**Work to complete**
**a.** In the forum thread below, which managedCuda class does the reply recommend as a more comfortable way to allocate GPU memory?
**b.** Rename "placeholder" to "container" in the forum thread below, giving the passage again starting at "CUdeviceptr is only" and ending at "time ago ;-)".

* START Document section *

Managed CuDNN copy data to GPU problem!

Jul 20, 2016 at 2:12 PM

I have a problem with udnerstandig of data copy from host to GPU memory using ponter CUdeviceptr.

To run cudnnConvolutionForward it is neccessery to have data copied form host to device (GPU). According cuDNN library variable pointer CUdeviceptr is used.

But it is not clear how to write data array to DATA_IN.

An example:

ManagedCuda.BasicTypes.SizeT Dydis = 0;

ManagedCuda.CudaDNN.CudaDNNNativeMethods.cudnnGetConvolutionForwardWorkspaceSize(CudNN, pInputDesc, pFilterDesc, pConvDesc, pOutputDesc, cudnnConvolutionFwdAlgo.GEMM, ref Size);

ManagedCuda.BasicTypes.SizeT Size = 64;
CUdeviceptr DATA_IN = new CUdeviceptr(Size); <--- How to send data using this pointer?

ManagedCuda.CudaDNN.CudaDNNNativeMethods.cudnnConvolutionForward(CudNN, ref alpha, pInputDesc, DATA_IN, pFilterDesc, filder_data, pConvDesc, cudnnConvolutionFwdAlgo.GEMM, workSpace_Size, size, ref beta, pOutputDesc, dest_data);

This samne problem with workSpace_Size and filder_data...
Jul 20, 2016 at 9:16 PM

CUdeviceptr is only the placeholder to store the address of some GPU memory. Neither does it allocate the memory, nor can you use CUdeviceptr as is. You could allocate the memory manually using the CUDA-API, e.g. cuMemAlloc(...).
A more comfortable way would be the use of CudaDeviceVariable of the managedCuda package that wraps all the allocations in a C#-class. Creating a new instance of this class will allocate the memory, member methods provide you the copy host to device and back functionality. Have a look at the simpler samples provided in the download section to see how it works.

BTW: managedCuda moved to Github a long time ago ;-)

Jul 21, 2016 at 9:37 AM

Thanks for reply. I am not strong in C# thus I is a little complicated for me.
I have working example with managed Cuda by using CopyToDevice. I can run my custom kernels on GPU and get results to host..

I just tried to use cuDNN convolutions instead my own...

At the moment I am facing problem by retrieving Data address pointer on the Device after CopyToDevice()

CUdeviceptr Data_Address_in_DEVICE = new CUdeviceptr(); // <--- Declaration of CUdeviceptr because it is necessary to function: cudnnConvolutionForward()

* END Document section *
* START Entries provided *

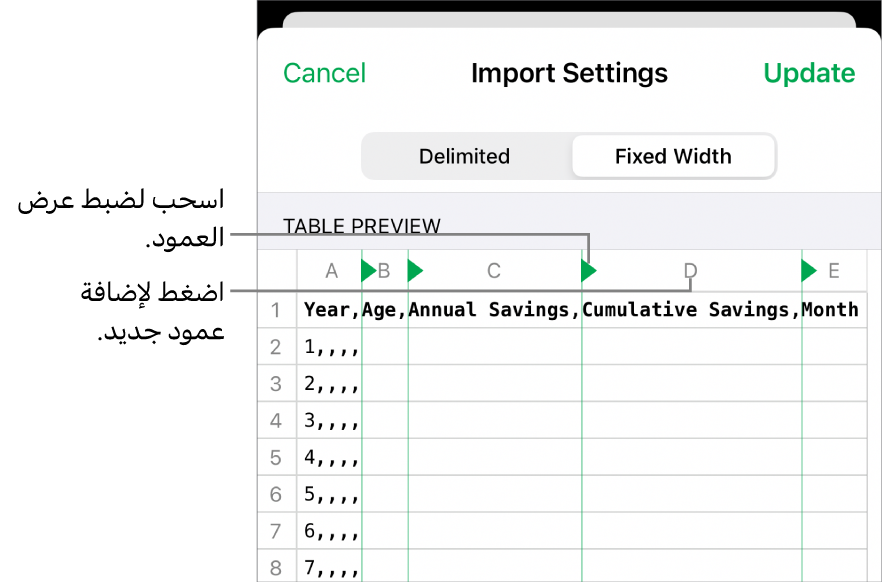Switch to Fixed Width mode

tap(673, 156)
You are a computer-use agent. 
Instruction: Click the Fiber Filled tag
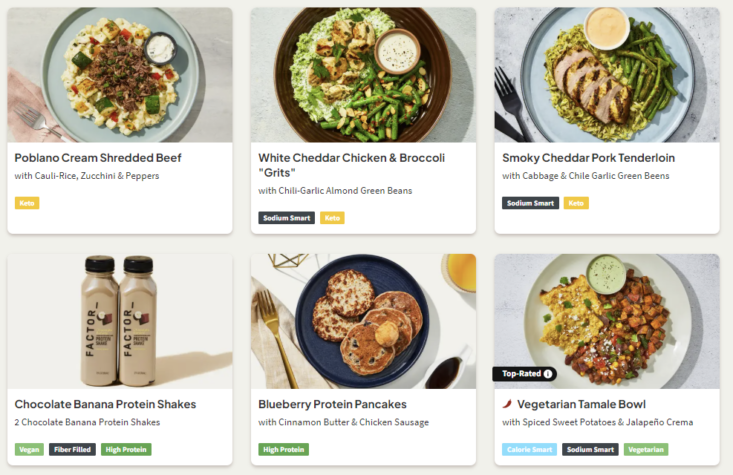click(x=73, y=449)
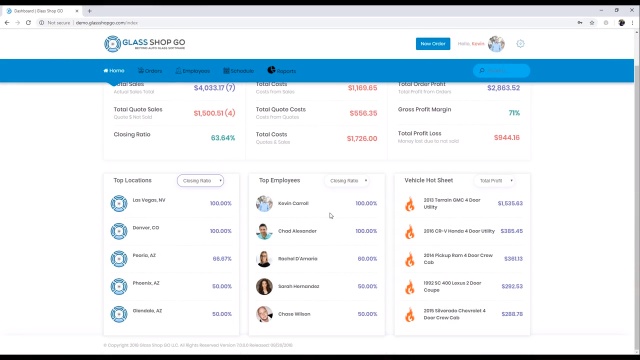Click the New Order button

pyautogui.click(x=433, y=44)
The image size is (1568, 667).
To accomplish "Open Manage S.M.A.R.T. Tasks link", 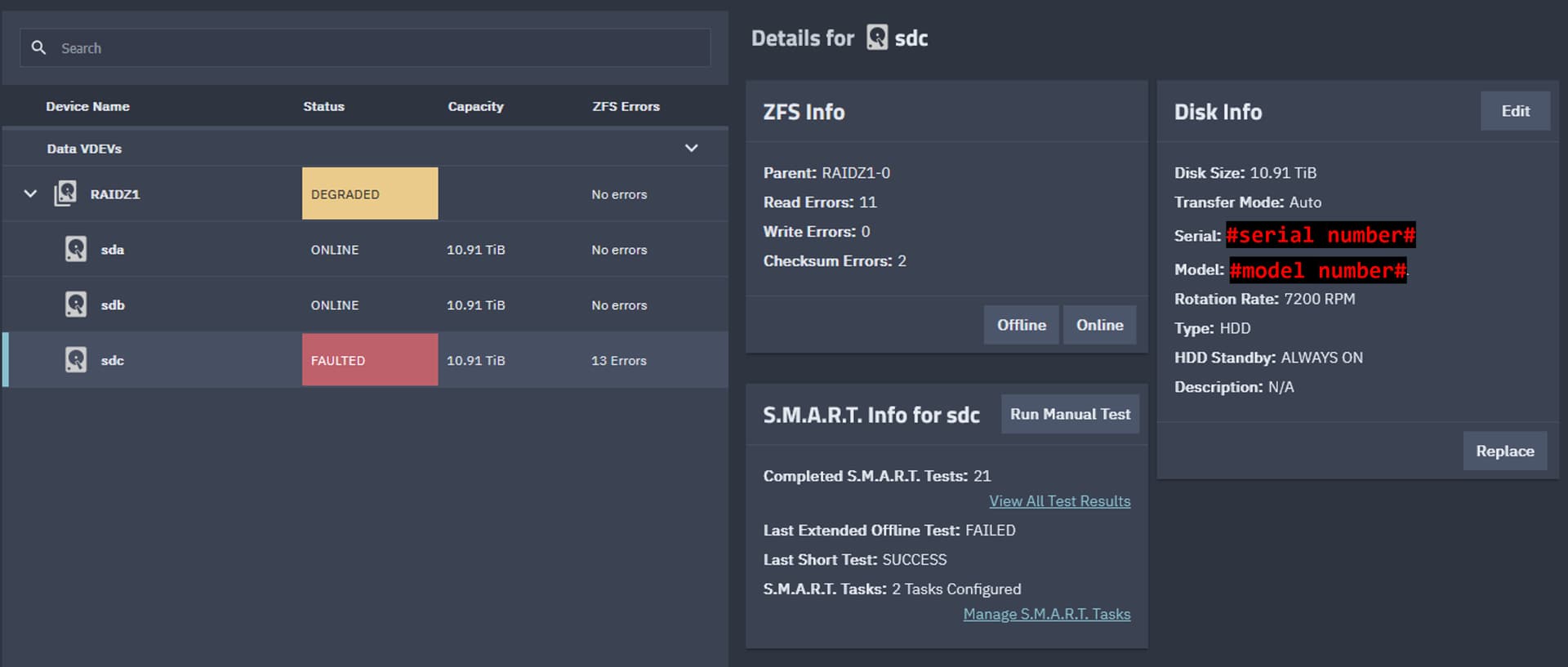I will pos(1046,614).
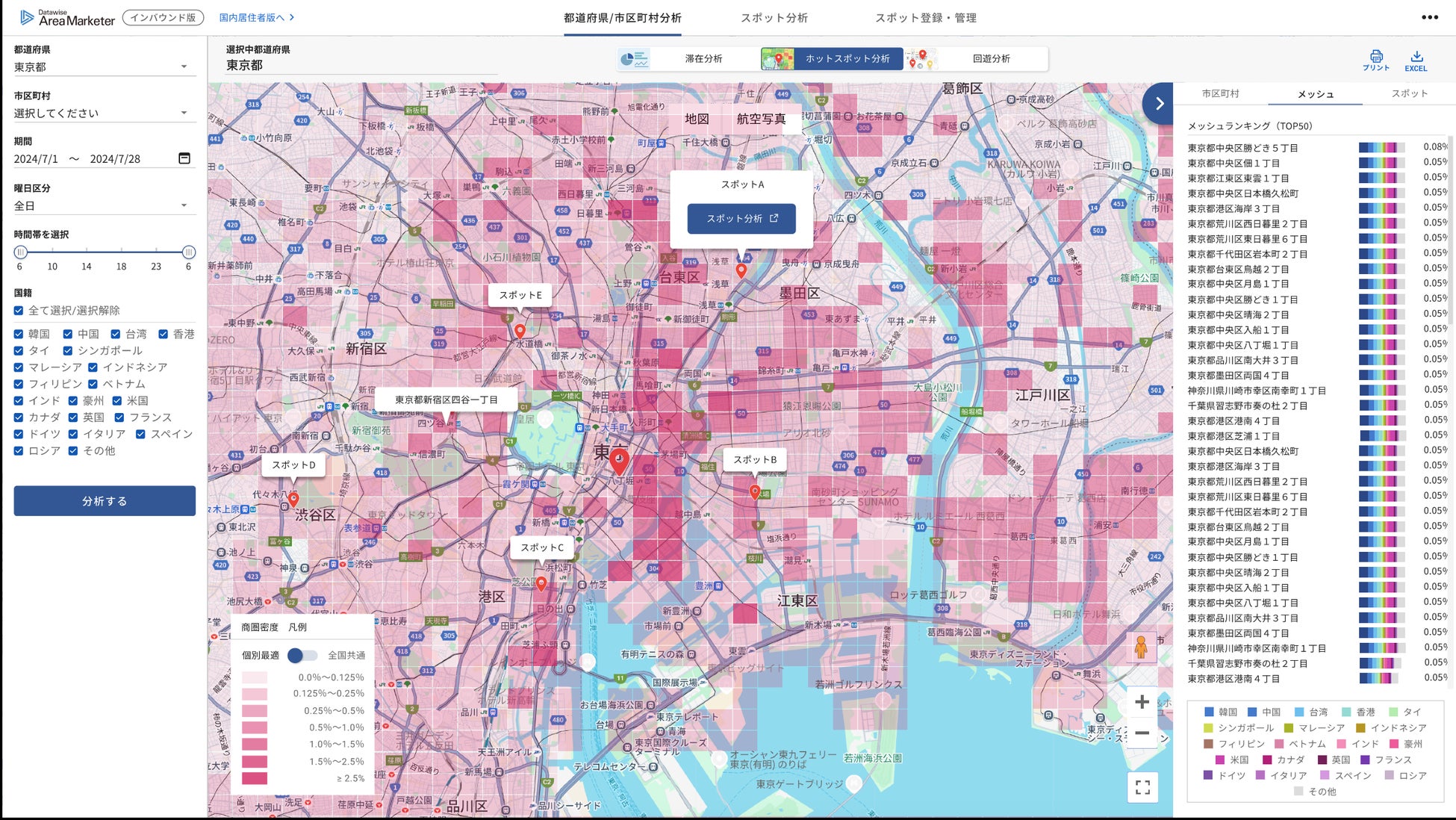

* END Entries provided *

**Solutions per task**
**a.** CudaDeviceVariable

**b.**
CUdeviceptr is only the container to store the address of some GPU memory. Neither does it allocate the memory, nor can you use CUdeviceptr as is. You could allocate the memory manually using the CUDA-API, e.g. cuMemAlloc(...).
A more comfortable way would be the use of CudaDeviceVariable of the managedCuda package that wraps all the allocations in a C#-class. Creating a new instance of this class will allocate the memory, member methods provide you the copy host to device and back functionality. Have a look at the simpler samples provided in the download section to see how it works.

BTW: managedCuda moved to Github a long time ago ;-)